50    With respect, I doubt this criticism does justice to the Minister's reasons in this case. The passage particularly relevant to proposed ground 2 is at MD paragraphs 89-94, set out at [25] above. The Minister does not just blandly state that the protection of the Australian community outweighs the factors which support revocation. He first describes those factors in a manner that recaps and refers back to the more detailed discussion of them that appears earlier in his reasons. He also refers back to some of those factors in paragraph 94, including reference to the particular needs of the applicant's intellectually disabled partner. But at paragraphs 91 to 93, the Minister explains why he chooses to place such weight on the seriousness of the sexual offences the applicant committed, and the harm that might be occasioned should he reoffend.

51    This suggests that the Minister approached the evaluative task before him in the appropriate manner. He does not appear to have approached it in a meagre or formulaic way or, for that matter, in the pseudo-mathematical way recently criticised in CRNL v Minister for Immigration, Citizenship and Multicultural Affairs [2023] FCAFC 138 at [35], [38]. Whether certain factors did outweigh other factors was quintessentially for the Minister to decide. On its face the reasoning he expressed here does not appear to be so meagre, insufficient or formulaic as to mean that he did not discharge his statutory task. Why certain factors outweigh others is inherently difficult to break down to discrete logical steps. It does not call for calculus or syllogistic reasoning.

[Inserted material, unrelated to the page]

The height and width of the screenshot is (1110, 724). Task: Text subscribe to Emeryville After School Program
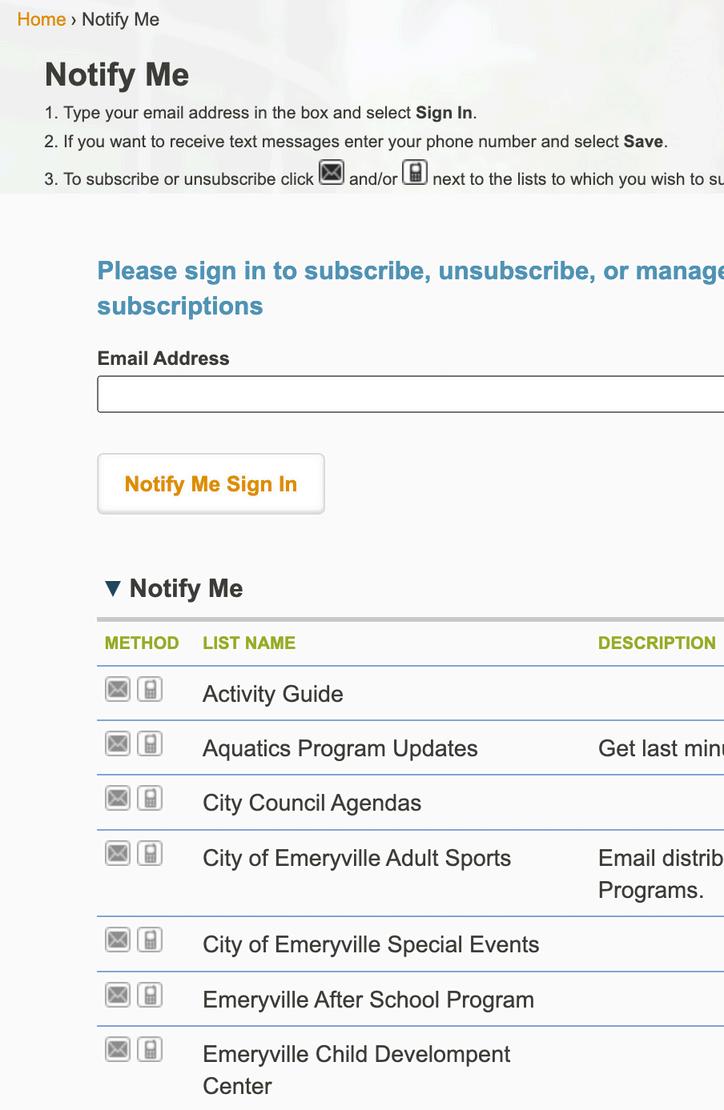(150, 995)
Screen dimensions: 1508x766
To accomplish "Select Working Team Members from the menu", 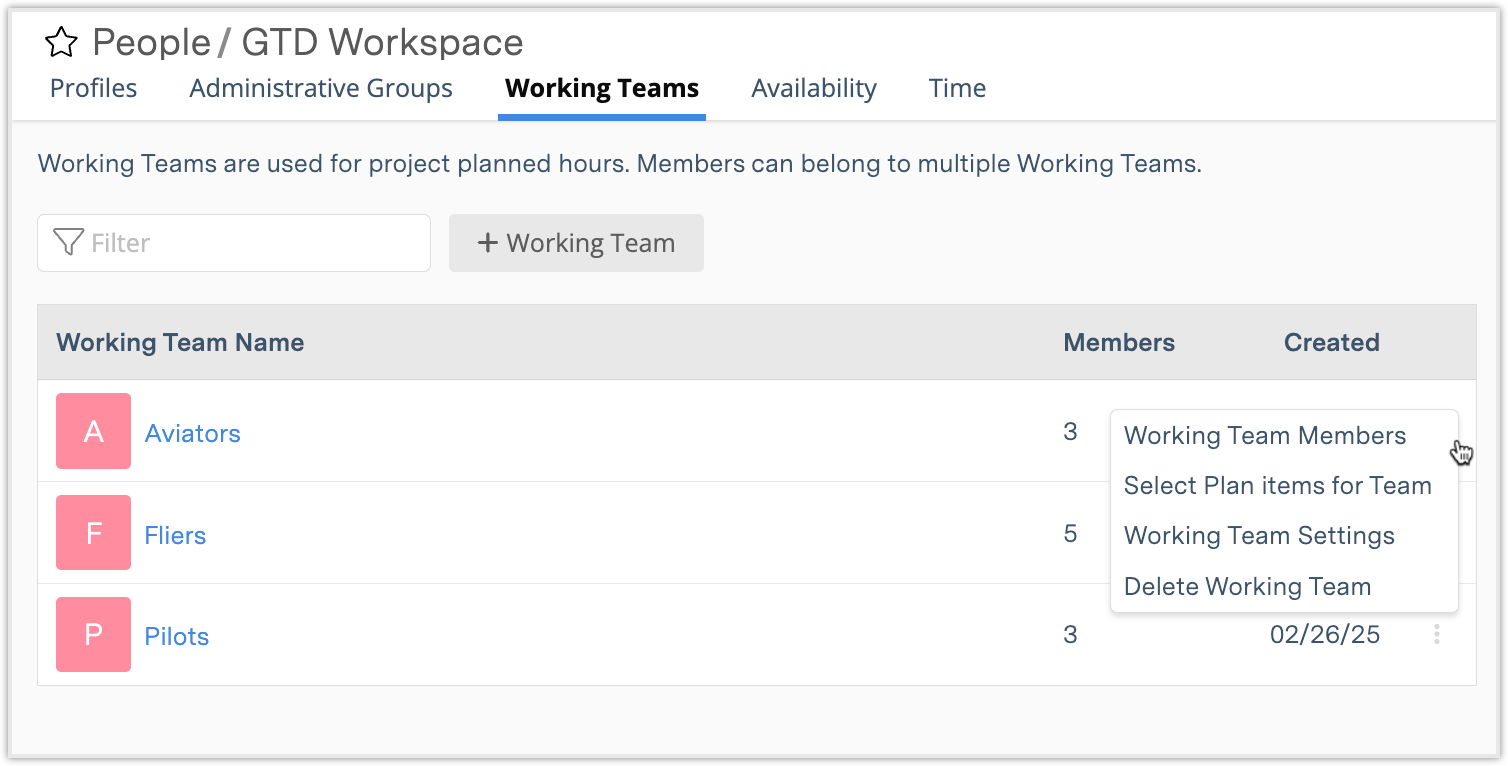I will 1265,436.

52    The applicant relied in particular on Guttridge v Minister for Immigration, Citizenship, Migrant Services and Multicultural Affairs [2022] FCA 229. Once again, in a fact-intensive area such as this, previously decided cases may be of little assistance. I consider that Guttridge is not especially helpful here, because it too was an extreme case where the Tribunal failed to make findings of fact about the impact on two severely disabled boys of separation from their father, and the impact on the mother who would be left to care for them. This is a different case. The applicant pointed to no specific matter of high and obvious importance that was given little or no attention in the reasons.

53    On balance, in my opinion this proposed ground is arguable but not strong. For completeness I note that it relied, in part, on what was said to be the deficiencies in the Minister's reasoning exposed by proposed ground 1, and so its fortunes depend in part on the fortunes of that ground.

Conclusion

54    The applicant seeks an extremely long extension of time, more than six years, with no good explanation as to why he took so long to make the application. It can be inferred that it was only his imminent removal from Australia that prompted him to approach the Court.

55    In my view, it could only be in the interests of the administration of justice in this case to grant him that extension if he could point to a clear injustice attendant on the Minister's decision in 2016. The proposed grounds he has raised, while arguable, are not compelling, and do not identify any clear injustice.

56    The time limit in s 477A represents the legislature's judgement as to where the interests of society lie, in terms of balancing finality of administrative decisions that are reviewable by this Court and the right of persons to seek judicial review of those decisions. An important aspect of the administration of justice by this Court is to give effect to judgements of that kind, as made by the Parliament and expressed in the legislation it passes. It would be contrary to the interests of the administration of justice to overlook the time limit on the basis of an insufficient explanation for a very long delay, merely because the applicant has a reasonably arguable case. If the Court were to do so regularly, it would render the time limit nugatory.

57    The application for an extension of time will be refused. The application for leave to amend the originating application therefore falls away. Costs will follow the event.

I certify that the preceding fifty-seven (57) numbered paragraphs are a true copy of the Reasons for Judgment of the Honourable Justice Jackson.